Records supplied »
===============

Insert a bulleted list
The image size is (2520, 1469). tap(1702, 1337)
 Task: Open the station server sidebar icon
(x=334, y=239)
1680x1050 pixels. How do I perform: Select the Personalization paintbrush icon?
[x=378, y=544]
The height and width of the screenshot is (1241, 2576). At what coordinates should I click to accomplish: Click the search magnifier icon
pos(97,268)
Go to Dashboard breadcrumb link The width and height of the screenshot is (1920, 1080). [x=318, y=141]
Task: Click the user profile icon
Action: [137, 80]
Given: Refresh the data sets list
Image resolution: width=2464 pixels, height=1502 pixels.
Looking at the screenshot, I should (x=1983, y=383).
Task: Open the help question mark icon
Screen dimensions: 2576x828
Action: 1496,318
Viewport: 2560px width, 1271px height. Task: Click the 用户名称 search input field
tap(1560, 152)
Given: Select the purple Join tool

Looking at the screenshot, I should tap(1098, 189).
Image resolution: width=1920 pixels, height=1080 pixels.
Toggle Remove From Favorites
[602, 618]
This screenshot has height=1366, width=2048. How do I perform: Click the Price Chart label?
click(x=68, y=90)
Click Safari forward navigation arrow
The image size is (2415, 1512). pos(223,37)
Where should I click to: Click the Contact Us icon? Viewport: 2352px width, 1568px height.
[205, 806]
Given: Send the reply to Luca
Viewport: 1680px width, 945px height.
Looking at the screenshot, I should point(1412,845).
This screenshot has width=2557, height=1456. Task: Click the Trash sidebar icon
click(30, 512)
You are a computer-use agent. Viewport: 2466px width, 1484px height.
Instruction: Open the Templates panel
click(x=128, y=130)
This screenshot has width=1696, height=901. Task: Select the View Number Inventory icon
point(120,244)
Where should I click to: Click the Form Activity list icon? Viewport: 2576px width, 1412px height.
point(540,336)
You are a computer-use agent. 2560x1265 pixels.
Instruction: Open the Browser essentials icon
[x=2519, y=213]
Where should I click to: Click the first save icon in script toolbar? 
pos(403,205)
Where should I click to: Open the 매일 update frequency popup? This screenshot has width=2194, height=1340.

===============

The problem » Scan the records above for the word "agent". Show each line in which it appears.

Problem solution »
You are a computer-use agent. Viewport: 2466px width, 1484px height.
You are a computer-use agent. 2560x1265 pixels.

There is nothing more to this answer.